By Paul Morrone CFP®, CPA/PFS, MSA

Excessive scrolling through social media news feeds, a multitude of smartphone apps and news outlets shoving all kinds of information (accurate, or not) down your throat and it’s easy to be over-informed and under-educated. This can pose a serious threat to a comprehensive savings and investing plan if the hot news story of the day is used to make long-term investment decisions. The savvy investor knows that daily, monthly, quarterly and in many cases annual fluctuations in their account are largely meaningless if your time horizon is 20 or 30 years away.

Think about when you first got a retirement plan (401(k), 403(b), etc.) through your employer. Their popularity surged in the 90s, but many people had access to them in the 80s. Aside from the Black Monday Crash in October of ‘87, markets were largely docile through the 80s and 90s, interest rates were consistently falling and it was, overall, relatively painless to stay invested. Without readily accessible internet connections, most investors did not pay much attention to their retirement plans aside from the periodic statements they received in the mail. In addition, making changes to investments required picking up the phone, waiting on hold and manually placing a trade in your account. Compare that to today, and it is easy to see why many people execute irrational trades based upon flawed information. While it would not be prudent to take the ‘ignorance is bliss’ approach with your long-term investments, we do recommend that emotional investors look at their accounts less frequently.

An ideal timeframe would be quarterly. Consistent with the long-term investor’s mindset, these quick reviews should not be anxiety provoking, but rather informative, and one bad quarter should not be used as the basis to completely overhaul your investment plan. Even though a 3-month period is too short to judge success in terms of long-term performance, it represents a reasonable period of time to ensure that you as the investor are informed and aware of what is going on with your savings. This knowledge is critical to understanding your progress towards your future savings goals and how your assets align with your bigger picture goals.

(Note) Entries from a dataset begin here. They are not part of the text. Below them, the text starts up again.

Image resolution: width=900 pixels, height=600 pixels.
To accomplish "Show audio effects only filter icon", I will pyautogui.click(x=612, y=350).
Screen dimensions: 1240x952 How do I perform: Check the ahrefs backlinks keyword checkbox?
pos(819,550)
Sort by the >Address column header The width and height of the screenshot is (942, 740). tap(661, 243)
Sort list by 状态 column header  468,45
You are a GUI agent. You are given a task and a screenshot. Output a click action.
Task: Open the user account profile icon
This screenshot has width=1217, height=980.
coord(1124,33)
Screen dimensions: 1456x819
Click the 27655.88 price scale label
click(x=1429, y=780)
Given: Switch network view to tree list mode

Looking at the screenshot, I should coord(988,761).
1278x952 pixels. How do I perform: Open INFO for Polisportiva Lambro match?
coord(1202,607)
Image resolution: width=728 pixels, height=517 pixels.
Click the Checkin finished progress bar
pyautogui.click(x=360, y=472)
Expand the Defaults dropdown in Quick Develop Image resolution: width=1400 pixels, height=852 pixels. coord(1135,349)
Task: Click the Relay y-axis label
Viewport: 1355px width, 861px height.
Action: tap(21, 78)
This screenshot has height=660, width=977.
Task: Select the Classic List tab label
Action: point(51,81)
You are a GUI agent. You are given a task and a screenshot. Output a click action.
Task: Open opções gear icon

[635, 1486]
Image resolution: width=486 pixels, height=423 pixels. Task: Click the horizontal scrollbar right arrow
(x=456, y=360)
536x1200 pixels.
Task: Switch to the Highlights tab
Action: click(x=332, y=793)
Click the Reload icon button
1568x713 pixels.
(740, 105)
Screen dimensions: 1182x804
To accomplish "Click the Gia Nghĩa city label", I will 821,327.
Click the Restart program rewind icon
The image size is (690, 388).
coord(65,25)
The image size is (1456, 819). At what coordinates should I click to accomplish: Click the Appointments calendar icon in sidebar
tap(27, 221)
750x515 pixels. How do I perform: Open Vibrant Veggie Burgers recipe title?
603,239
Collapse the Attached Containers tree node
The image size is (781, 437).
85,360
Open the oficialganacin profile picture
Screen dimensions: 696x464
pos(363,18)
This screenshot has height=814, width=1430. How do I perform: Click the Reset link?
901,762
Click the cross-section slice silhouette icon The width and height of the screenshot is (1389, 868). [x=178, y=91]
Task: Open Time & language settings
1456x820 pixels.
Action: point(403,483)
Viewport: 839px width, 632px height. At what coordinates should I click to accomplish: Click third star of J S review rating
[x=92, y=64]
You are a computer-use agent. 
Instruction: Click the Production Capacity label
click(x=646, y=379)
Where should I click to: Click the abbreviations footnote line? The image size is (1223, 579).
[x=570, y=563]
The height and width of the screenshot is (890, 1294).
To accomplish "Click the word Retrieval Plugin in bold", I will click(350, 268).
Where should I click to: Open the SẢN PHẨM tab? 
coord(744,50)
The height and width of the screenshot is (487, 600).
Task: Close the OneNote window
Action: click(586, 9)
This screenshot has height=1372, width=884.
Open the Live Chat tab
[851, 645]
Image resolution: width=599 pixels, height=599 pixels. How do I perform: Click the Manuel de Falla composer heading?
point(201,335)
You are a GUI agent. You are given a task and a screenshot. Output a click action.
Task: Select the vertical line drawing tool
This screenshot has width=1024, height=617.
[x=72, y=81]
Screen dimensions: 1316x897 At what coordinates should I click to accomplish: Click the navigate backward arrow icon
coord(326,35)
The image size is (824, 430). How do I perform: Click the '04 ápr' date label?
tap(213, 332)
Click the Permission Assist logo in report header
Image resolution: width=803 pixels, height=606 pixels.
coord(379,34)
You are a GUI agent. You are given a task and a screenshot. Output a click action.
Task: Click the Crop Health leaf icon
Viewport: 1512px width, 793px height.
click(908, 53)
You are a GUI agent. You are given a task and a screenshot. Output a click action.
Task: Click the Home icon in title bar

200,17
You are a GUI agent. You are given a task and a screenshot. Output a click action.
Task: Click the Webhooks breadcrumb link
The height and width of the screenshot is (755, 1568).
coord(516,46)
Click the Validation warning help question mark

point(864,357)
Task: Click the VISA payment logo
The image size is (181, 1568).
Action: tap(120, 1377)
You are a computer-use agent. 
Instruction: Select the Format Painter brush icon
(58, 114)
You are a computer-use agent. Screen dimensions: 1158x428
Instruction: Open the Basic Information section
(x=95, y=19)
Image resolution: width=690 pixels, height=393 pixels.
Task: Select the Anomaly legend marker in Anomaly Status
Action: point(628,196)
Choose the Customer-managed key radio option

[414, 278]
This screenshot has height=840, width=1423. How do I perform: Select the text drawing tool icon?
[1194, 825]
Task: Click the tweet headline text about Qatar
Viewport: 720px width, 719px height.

If you are working with an advisor, they should be in contact with you at least once a year to review your overall financial plan and discuss new/revised goals you may have, savings/spending relative to plan benchmarks, and, of course, your portfolio’s performance (among many other things). As part of the performance review, you should have an understanding of what worked and didn’t work over the past year, and what changes, if any are recommended going forward to keep you on track. In addition, there should be a periodic analysis of your risk tolerance and time horizon to ensure that the assets in your portfolio reflect your current mindset and goals.